15. A method for cleaning a non-horizontal surface comprising (a) contacting a non-horizontal surface having a stain thereon with a thickened cleanser comprising a bleaching-effective amount of a halogen bleach, a thickening effective amount of a soluble polymeric thickener and a surfactant system, the polymeric thickener comprising about 10-50 weight percent of a charged comonomer, and about 90-50 weight percent of an uncharged comonomer, the polymeric thickener having a weight average molecular weight of between about three thousand and one hundred thousand, the surfactant system being present in an amount sufficient to solubilize the polymeric thickener, and including an uncharged surfactant and an anionic surfactant, a ratio of the surfactant system to the polymeric thickener being between about 5:1 and 30:1; and wherein the polymeric thickener, halogen compound and surfactant system comprise a solution substantially free of undissolved solids (b) allowing the cleanser to reside on the surface for a cleaning-effective time; and (c) removing the cleanser and stain.
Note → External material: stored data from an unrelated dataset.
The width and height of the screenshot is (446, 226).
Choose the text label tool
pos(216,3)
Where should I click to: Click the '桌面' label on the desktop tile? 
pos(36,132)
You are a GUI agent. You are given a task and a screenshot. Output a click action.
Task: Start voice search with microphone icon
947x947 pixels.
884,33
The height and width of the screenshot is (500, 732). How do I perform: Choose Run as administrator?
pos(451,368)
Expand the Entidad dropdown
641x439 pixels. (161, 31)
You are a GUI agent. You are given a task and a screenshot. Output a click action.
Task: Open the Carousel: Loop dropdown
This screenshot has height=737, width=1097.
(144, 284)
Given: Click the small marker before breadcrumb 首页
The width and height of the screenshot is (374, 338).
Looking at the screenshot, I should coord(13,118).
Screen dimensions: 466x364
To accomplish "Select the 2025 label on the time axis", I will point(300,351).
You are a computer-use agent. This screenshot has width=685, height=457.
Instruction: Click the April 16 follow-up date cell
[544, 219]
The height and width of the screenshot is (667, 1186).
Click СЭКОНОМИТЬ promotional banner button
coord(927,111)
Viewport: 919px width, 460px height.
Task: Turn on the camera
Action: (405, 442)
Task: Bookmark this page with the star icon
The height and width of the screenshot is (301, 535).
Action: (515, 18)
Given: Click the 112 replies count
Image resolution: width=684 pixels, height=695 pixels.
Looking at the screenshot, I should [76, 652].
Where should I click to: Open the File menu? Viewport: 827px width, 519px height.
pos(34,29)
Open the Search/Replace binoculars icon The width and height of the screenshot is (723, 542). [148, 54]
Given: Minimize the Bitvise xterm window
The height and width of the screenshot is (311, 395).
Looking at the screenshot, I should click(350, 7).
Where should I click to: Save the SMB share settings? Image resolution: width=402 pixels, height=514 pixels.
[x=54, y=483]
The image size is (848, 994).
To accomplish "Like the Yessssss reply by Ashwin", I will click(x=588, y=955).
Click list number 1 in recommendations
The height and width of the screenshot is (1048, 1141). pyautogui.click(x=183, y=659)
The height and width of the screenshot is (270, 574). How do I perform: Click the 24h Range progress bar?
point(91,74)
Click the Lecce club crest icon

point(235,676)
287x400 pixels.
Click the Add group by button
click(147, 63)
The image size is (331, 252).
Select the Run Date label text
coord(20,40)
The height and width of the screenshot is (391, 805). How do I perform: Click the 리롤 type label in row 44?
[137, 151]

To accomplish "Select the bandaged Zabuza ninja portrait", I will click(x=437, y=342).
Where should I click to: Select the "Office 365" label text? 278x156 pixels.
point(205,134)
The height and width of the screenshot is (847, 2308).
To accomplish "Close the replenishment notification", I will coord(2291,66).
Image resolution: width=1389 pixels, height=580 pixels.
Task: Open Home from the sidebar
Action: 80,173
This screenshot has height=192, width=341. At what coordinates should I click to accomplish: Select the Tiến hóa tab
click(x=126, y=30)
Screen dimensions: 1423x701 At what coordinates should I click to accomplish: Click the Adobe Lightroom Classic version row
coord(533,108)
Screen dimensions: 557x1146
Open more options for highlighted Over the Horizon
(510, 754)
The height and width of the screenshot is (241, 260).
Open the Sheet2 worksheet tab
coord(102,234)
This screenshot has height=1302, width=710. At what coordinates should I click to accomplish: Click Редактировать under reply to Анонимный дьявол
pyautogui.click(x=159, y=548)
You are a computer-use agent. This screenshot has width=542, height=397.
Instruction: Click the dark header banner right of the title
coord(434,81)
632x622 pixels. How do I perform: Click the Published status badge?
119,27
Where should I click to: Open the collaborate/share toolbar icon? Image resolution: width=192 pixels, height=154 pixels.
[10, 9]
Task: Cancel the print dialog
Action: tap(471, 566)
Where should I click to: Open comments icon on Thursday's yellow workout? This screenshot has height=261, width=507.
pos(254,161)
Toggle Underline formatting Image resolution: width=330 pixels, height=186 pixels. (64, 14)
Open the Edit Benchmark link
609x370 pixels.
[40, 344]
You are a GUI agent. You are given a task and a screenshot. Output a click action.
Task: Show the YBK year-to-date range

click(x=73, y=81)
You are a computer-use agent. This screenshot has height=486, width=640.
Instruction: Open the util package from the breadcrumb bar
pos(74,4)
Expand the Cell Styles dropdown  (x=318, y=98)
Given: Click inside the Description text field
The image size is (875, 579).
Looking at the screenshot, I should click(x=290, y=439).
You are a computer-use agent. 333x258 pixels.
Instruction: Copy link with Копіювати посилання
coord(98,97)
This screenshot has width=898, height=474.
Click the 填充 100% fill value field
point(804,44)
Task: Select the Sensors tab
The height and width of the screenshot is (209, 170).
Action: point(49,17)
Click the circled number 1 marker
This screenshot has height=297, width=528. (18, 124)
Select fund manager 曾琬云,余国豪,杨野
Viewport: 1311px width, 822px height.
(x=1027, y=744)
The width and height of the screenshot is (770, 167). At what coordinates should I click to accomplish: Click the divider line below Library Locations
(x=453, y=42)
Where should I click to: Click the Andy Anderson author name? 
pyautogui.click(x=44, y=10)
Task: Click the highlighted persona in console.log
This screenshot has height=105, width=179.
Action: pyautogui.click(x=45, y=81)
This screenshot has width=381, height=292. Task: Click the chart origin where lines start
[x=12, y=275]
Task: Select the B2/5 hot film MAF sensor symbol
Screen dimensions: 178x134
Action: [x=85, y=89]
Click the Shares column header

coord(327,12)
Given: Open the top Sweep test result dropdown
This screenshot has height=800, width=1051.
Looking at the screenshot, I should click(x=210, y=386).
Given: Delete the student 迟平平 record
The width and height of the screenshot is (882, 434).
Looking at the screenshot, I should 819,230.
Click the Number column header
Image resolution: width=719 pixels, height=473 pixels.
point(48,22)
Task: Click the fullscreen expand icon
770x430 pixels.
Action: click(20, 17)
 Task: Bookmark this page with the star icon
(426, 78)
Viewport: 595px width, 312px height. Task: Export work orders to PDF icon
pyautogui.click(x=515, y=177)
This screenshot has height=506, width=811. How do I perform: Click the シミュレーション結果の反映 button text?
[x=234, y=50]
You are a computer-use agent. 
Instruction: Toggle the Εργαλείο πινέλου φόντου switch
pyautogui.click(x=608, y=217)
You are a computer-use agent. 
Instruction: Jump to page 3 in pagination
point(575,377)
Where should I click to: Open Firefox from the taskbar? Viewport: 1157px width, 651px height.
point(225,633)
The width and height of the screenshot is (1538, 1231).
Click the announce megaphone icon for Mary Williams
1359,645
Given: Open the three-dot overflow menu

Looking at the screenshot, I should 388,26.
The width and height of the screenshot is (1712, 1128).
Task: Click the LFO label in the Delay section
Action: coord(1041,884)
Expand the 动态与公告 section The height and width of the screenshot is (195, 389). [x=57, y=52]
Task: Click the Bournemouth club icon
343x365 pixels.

16. A method for cleaning a non-horizontal surface comprising (a) contacting a non-horizontal surface having a stain thereon with a thickened cleanser comprising a halogen bleach, a copolymer thickener having a hydrophobic comonomer and a hydrophilic comonomer and a weight average molecular weight of between about three thousand and twenty thousand, and a mixed surfactant system including a nonionic surfactant and an anionic surfactant, said uncharged surfactant having hydrotropic properties;
(b) allowing the cleanser to reside on the surface for a cleaning-effective time; and (c) removing the cleanser and stain.